The Average Treatment Effect (ATE) and the Average Treatment Effect on Treated (ATT) are commonly defined across the different groups of individuals. In addition, ATE and ATT are often different because they might measure outcomes ($Y$) that are not affected from the treatment $D$ in the same manner.
First, some additional notation:
- $Y^0$: population-level random variable for outcome $Y$ in control state.
- $Y^1$: population-level random variable for outcome $Y$ in treatment state.
- $\delta$: individual-level causal effect of the treatment.
- $\pi$: proportion of population that takes treatment.
Given the above, the ATT is defined as: $\mathrm{E}[\delta|D=1]$ ie. what is the expected causal effect of the treatment for individuals in the treatment group. This can be decomposed more meaningfully as:
\begin{align}
\mathrm{E}[\delta|D=1] = & \mathrm{E}[Y^1 - Y^0|D=1] \\ & \mathrm{E}[Y^1|D=1] - \mathrm{E}[Y^0|D=1]
\end{align}
(Notice that $\mathrm{E}[Y^0|D=1]$ is unobserved so it refers to a counterfactual variable which is not realised in our observed sample.)
Similarly the ATE is defined as: $\mathrm{E}[\delta]$, ie. what is the expected causal effect of the treatment across all individuals in the population. Again we can decompose this more meaningfully as:
\begin{align}
\mathrm{E}[\delta] =& \{ \pi \mathrm{E}[Y^1|D=1] + (1-\pi) \mathrm{E}[Y^1|D=0] \} \\ -& \{ \pi \mathrm{E}[Y^0|D=1] + (1-\pi) \mathrm{E}[Y^0|D=0] \}
\end{align}
As you see the ATT and the more general ATE are referring by definition to different portions of the population of interest. More importantly, in the ideal scenario of a randomised control trial (RCT) ATE equals ATT because we assume that:
- $\mathrm{E}[Y^0|D=1] = \mathrm{E}[Y^0|D=0]$ and
- $\mathrm{E}[Y^1|D=1] = \mathrm{E}[Y^1|D=0]$,
ie. we have believe respectively that:
- the baseline of the treatment group equals the baseline of the control group (layman terms: people in the treatment group would do as bad as the control group if they were not treated) and
- the treatment effect on the treated group equals the treatment effect on the control group (layman terms: people in the control group would do as good as the treatment group if they were treated).
These are very strong assumptions which are commonly violated in observational studies and therefore the ATT and the ATE are not expected to be equal. (Notice that if only the baselines are equal, you can still get an ATT through simple differences: $\mathrm{E}[Y^1|D=1] - \mathrm{E}[Y^0|D=0]$.)
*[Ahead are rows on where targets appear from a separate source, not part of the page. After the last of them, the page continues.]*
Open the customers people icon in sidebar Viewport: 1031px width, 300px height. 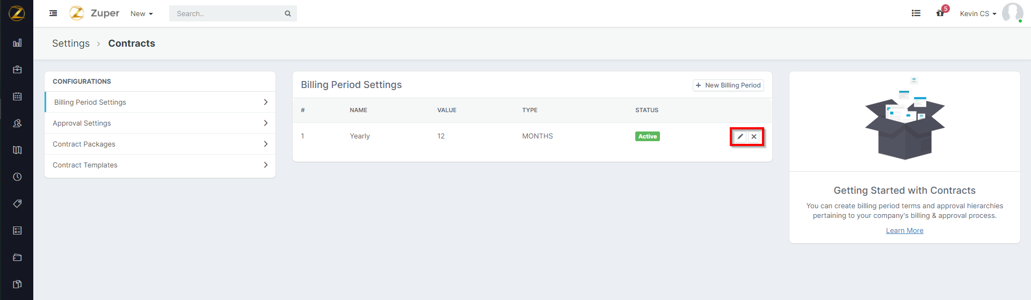[17, 123]
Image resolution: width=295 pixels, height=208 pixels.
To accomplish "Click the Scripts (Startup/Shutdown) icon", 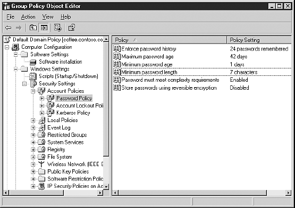I will (x=33, y=76).
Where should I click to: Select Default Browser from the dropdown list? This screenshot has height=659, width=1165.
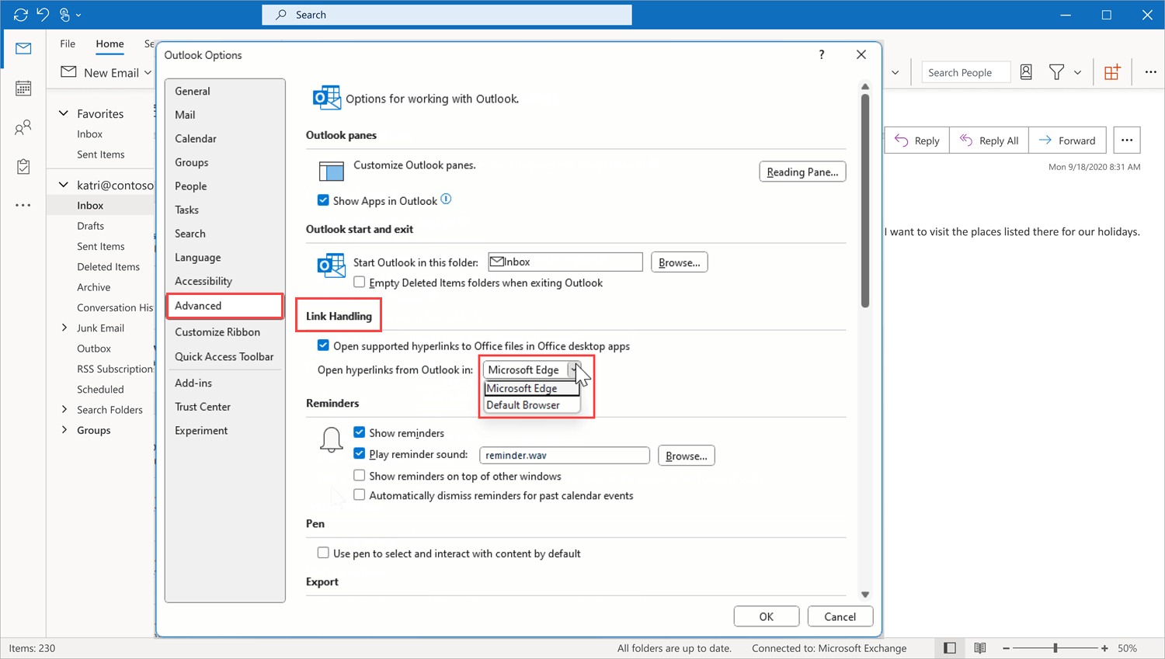pyautogui.click(x=523, y=405)
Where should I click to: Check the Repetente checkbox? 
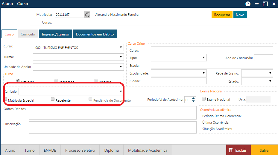pyautogui.click(x=53, y=99)

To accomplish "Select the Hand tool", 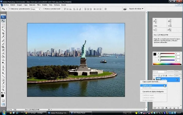I will coord(3,86).
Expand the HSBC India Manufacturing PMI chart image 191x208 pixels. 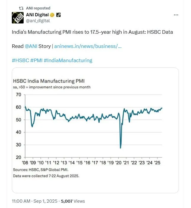95,130
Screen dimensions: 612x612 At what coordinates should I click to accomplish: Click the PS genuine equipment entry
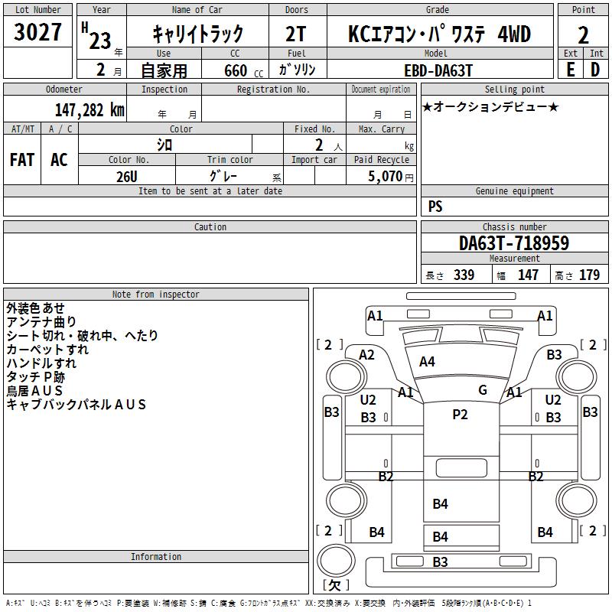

Especially in the cases where the individuals self-select to enter the treatment group or not (eg. an e-shop providing cash bonus where a customer can redeem a bonus coupon for $X$ amount given she shops items worth at least $Y$ amount) the baselines as well as the treatment effects can be different (eg. repeat buyers are more likely to redeem such a bonus, low-value customers might find the threshold $Y$ unrealistically high or high-value customers might be indifferent to the bonus amount $X$ - this also relates to SUTVA). In scenarios like this even talking about ATE is probably ill-defined (eg. it is unrealistic to expect that all the customers of an e-shop will ever shop items worth $Y$).
ATT being unequal to ATE is not unexpected. If ATT is smaller or greater than ATE is application specific. The inequality of the two suggests that the treatment assignment mechanism was potentially not random.
In general, in an observational study because the above-mentioned assumptions do not generally hold, we either partition our sample accordingly or we control for difference through "regression-like" techniques.
For a more detailed but easy to follow exposition of the matter I recommend looking into Morgan & Winship's Counterfactuals and Causal Inference.